There’s More than Meets the Eye

Big Data Inforgraphic

This is a link to the Infographic

        This infographic shows a number of statistics related to the collection and transfer of data on the internet, giving the audience an idea of how massive “The World of Data” really is. This information is presented in such a way that the audience believes the information, instead of questioning the sources of the data. The viewers, including myself, get attached to the point that this infographic is trying to make by honing in on specific facts such as: Google collects 24 Petabytes of data per day, 20 hours of video is uploaded to YouTube every minute, and 2.9 million emails are sent every second, which causes us to trust the information in this random image. However, how can we trust the sources of this information and where do they come from? To find out, we will take a look at the specific piece of data: “Google collects 24 petabytes of data per day.” By analyzing the source of information in this image, we can determine the reliability and value of the infographic itself.

Big Data Infographic

 

The claim that “Google processes 24 petabytes of data per day” must have come from some research or information that Google presented themselves.

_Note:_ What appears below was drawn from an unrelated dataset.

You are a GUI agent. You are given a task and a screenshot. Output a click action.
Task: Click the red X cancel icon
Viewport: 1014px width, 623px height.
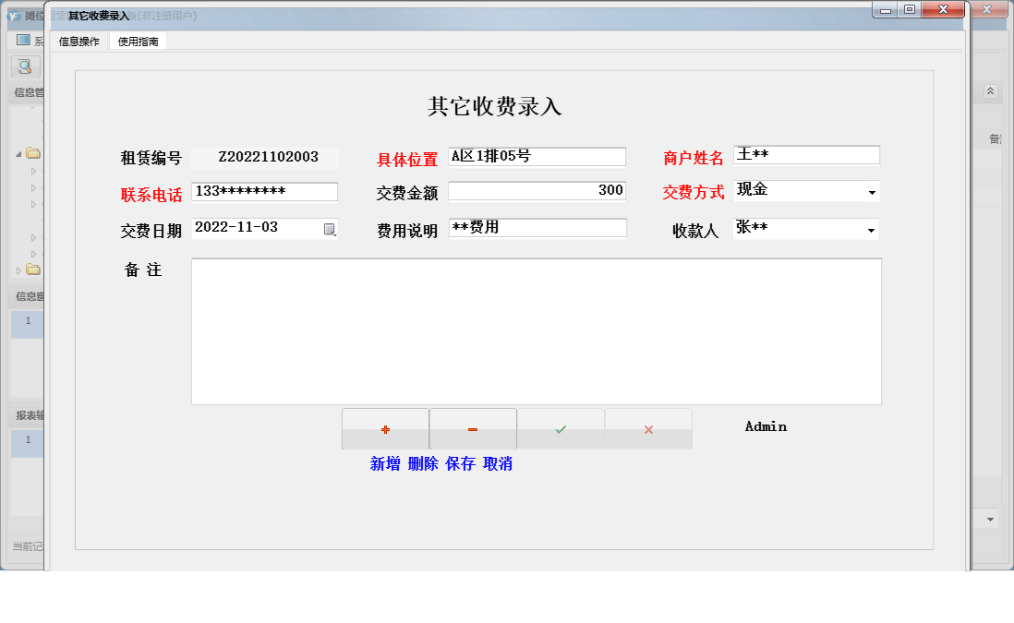click(647, 427)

To find this research, I began by searching the web for “Google’s Data Consumption” (I actually used Bing as a search engine, just in case Google was not willing to freely release this information to the public). I got redirected a couple of times to new websites, but it didn’t take long before I found an article about MapReduce, which is the software Google uses to sort and process their large quantities of data. In this article, a photo was shown comparing the amount of data Google has processed from August 2004 to September 2007. If you look at the numbers for 2007, and add up the amount of input data with the amount of machines used, it does indeed come out to over 20 petabytes.

Google MapReduce Satistics

 

Here’s the link to the magazine

        This article was published in 2008, in the “Communications of the ACM” magazine. “ACM (Association of Computing Machinery) is the world’s largest educational and scientific computing society, and they deliver resources that advance computing as a science and a profession.” The fact that this source was researched by a reliable Association, reviewed by a publishing company, and published, I believe it establishes itself as highly credible. The original infographic also mentioned MapReduce as one of its sources, therefore I think this Infographic uses reliable information and can be trusted.

ACM’s website is here

Big Data Infographic 2

        This infographic uses the reliable information that “Google collects 24 petabytes of data per day,” and puts it in context to make a strong claim about “How Big the World of Data” really is. This is how most infographics are, therefore the source of information is usually irrelevant, because the strong claims and visual evidence allows the audience to believe and consider the claim being made. However, the sources of information really matter, especially when being made in other contexts, such as a lawsuit against Google, or a scientific study about how information is collected online. Therefore, it’s important to understand the reliability and value of a piece of information by knowing the source. There’s a reason you cite all of your sources in a research paper, or any other academic paper for that matter. It’s not just so you can sound smarter, it proves that your work is credible and your facts come from actual data and is not made up. This infographic may have turned out to be reliable, however not all infographics are. Depending on the context the information is being used in, most infographics should not be trusted without a little bit of background research.